Attorney writes Barbados PM on new immigration policy
BRIDGETOWN, Barbados (CMC) – Attorney and social activist David Comissiong has written to Prime Minister Freundel Stuart calling on him to outline the reasons for introducing new immigration policies that would have Barbadians fingerprinted when leaving and entering the island from April 1 this year.
In the letter, Comissiong said that he had also written to the Minister Responsible for Immigration Darcy Boyce and the former Chief Immigration Officer Erine Griffith on the issue but to date has received no response.
In his letter, which was made available to the media, Comissiong said that he had informed that the Immigration (Biometrics) Regulations 2015 were made by Prime Minister Stuart in his capacity as Minister Responsible for Immigration.
“Apparently, you made these regulations virtually in secret by merely publishing them in a Supplement to the Official Gazette of 23rd April 2015 – an arcane document that 99.9 per cent of the Barbados population does not come into contact with,” Comissiong wrote.
He said that the move ensured “that there was absolutely no publicity about or discussion of these Regulations before or at the time they were being made”.
“Surely – in a supposedly free and democratic country – this is not good enough,” he wrote, adding that “as you are only too well aware, in Barbados, the practice of fingerprinting persons is associated with the procedure that persons charged with a criminal offense are required to undergo.
“Since it has now become clear that this decision to require citizens of Barbados – like myself – to be subjected to fingerprinting when they travel from or to their own country was made by you. I would like to inform you that I consider said decision to be a decision that affects me adversely.”

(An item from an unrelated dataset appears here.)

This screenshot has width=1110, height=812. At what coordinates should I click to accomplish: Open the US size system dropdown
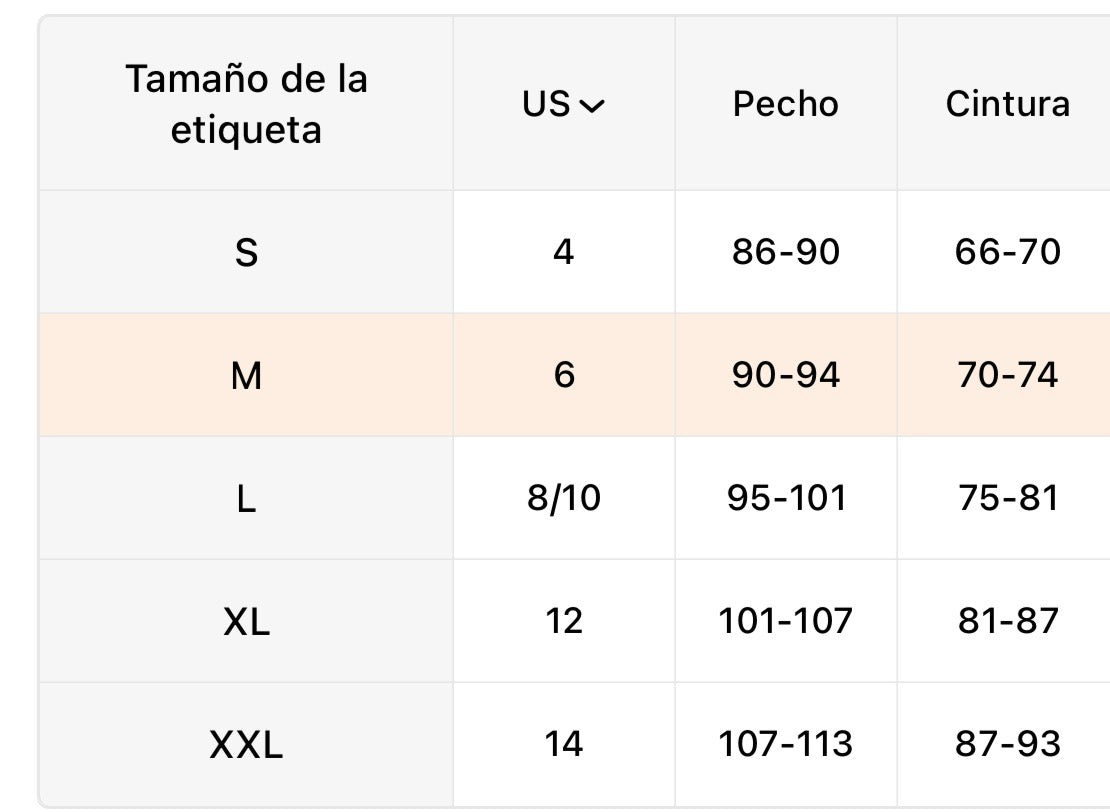coord(563,104)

Comissiong said he was requesting that the prime minister “provide me with a written statement of your reasons for making such a decision!

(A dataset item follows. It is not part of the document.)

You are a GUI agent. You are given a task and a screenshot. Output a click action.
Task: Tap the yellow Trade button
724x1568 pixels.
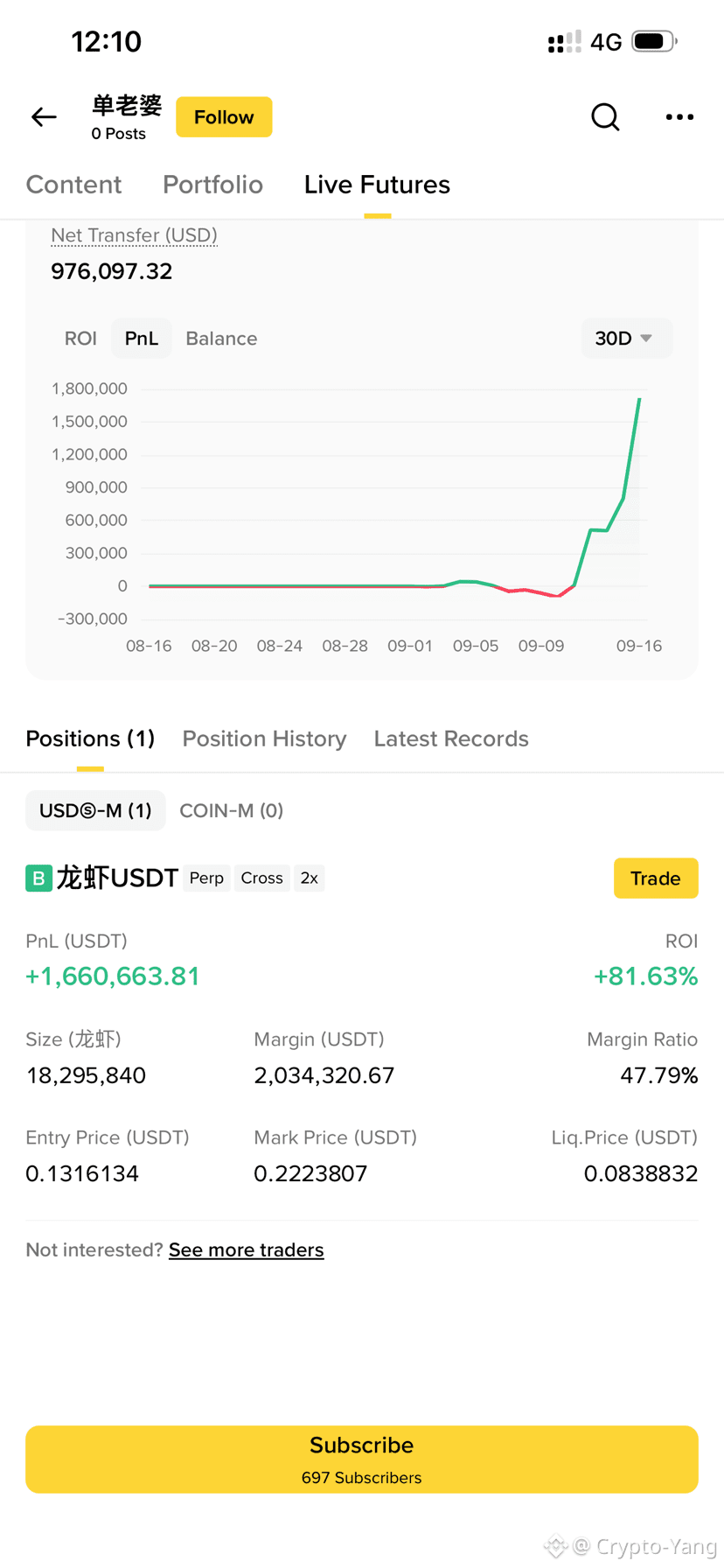656,878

“Please provide me with a clear written explanation as to why you consider it necessary or appropriate that I, a Barbados citizen, should be fingerprinted when I leave Barbados, and also, when I attempt to return to Barbados.
“Please treat this as an urgent matter, and – in keeping with the terms of the Administrative Justice Act of Barbados – kindly provide me with your written statement of reasons for your decision within a reasonable time,” he wrote.
Last month, former attorney general Dale Marshall questioned the wisdom in having Barbadian nationals leaving or returning to the country be subjected to being finger printed.
Marshall said that the new measure was a “mindless adherence to international dictates”.
Griffith said the new measure would be followed later in the year, with one to facially scan passengers.
She said the only exemptions to these regulations will be holders of diplomatic passports and children under the age of 16.
Barbados said these security measures will bring Barbados in line with international ports of entry, and were mandatory under the Immigration (Biometrics) Regulation 2015.
Griffith urged visitors to co-operate with the Immigration Department, saying it is seeking to ensure the safety of all who used Barbados’s ports of entry.
But Marshall, who served as attorney general in a former Barbados Labour Party (BLP) Administration, said that Barbadians were “entitled” to return to their homeland unencumbered.
“So to make his/her entry into Barbados conditional in anyway upon giving up any biometric data is an infringement of that person’s constitutional rights,” he said, warning that the new measure is “illegal and a technical absurdity”.